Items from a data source
▼

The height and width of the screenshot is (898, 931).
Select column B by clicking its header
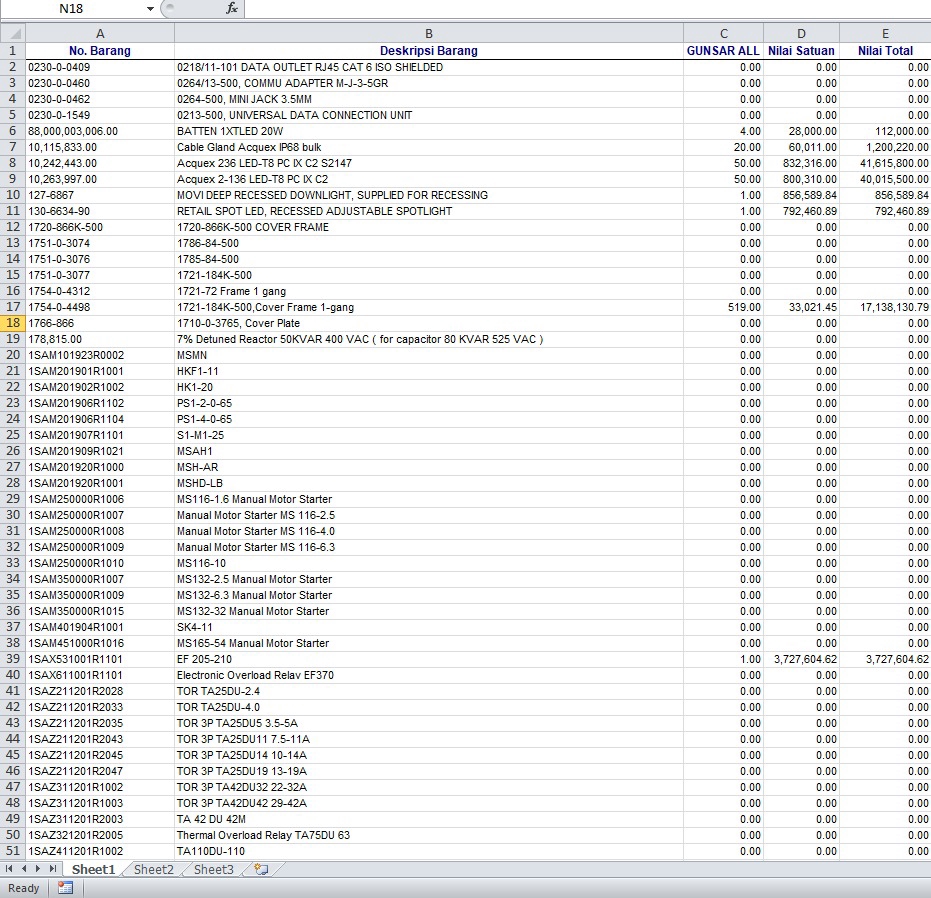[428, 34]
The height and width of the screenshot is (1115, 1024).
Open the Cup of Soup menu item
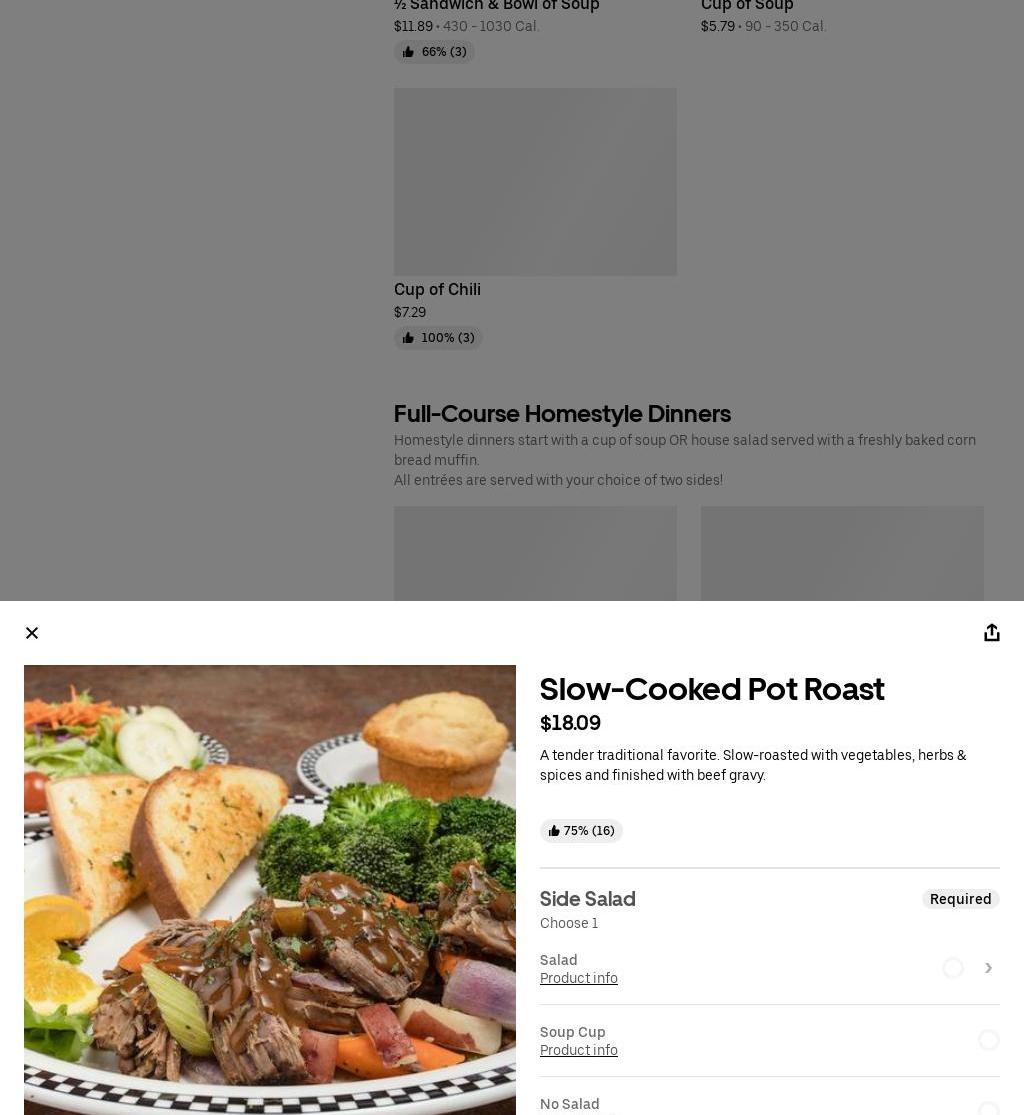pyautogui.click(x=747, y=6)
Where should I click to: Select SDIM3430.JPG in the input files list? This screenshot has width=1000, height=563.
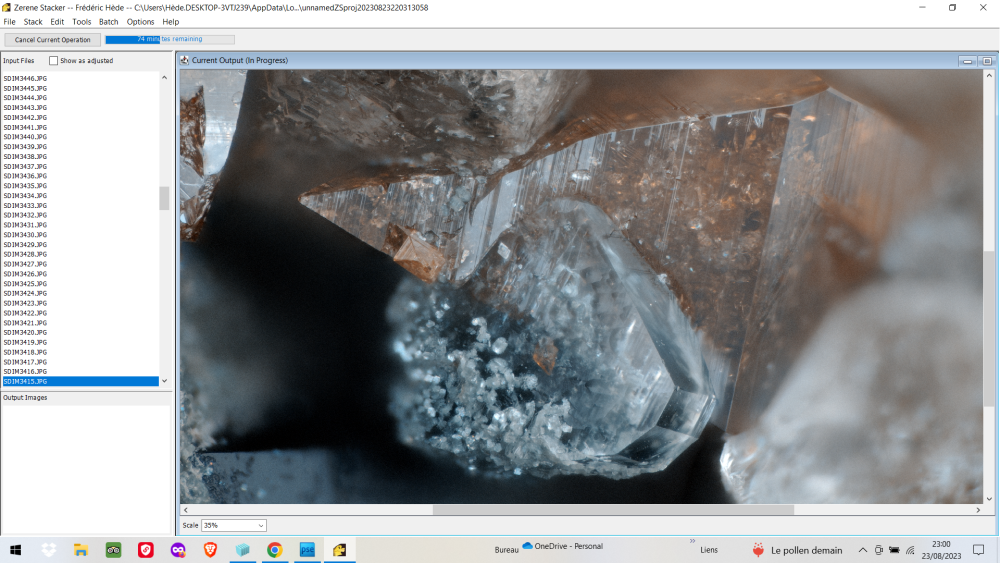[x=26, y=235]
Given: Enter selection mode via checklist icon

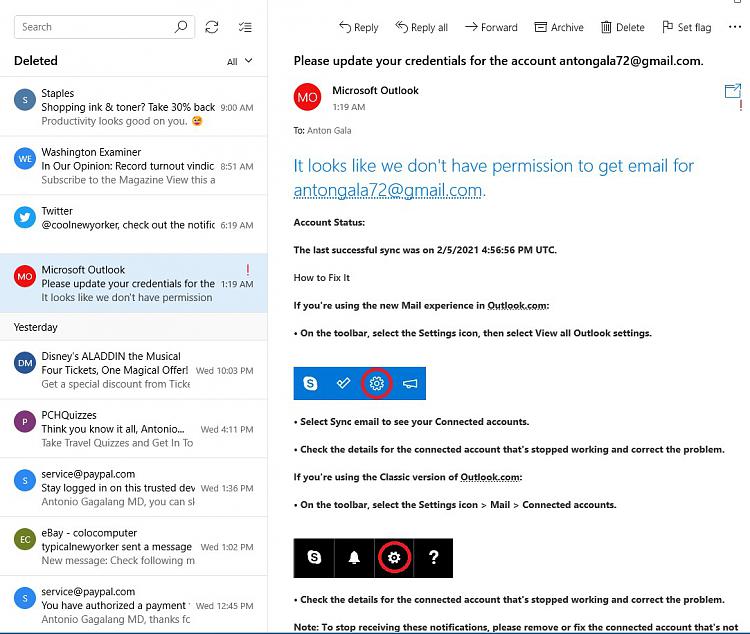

▲

**What to do:** From the line with "The height and width of the screenshot is (1115, 1024)." through the final line of the records above, return each line exactly and nothing else. Pictures are to be skipped.

**Response below:**
The height and width of the screenshot is (1115, 1024).
Open the Cup of Soup menu item
pyautogui.click(x=747, y=6)
Where should I click to: Select SDIM3430.JPG in the input files list? This screenshot has width=1000, height=563.
[x=26, y=235]
Given: Enter selection mode via checklist icon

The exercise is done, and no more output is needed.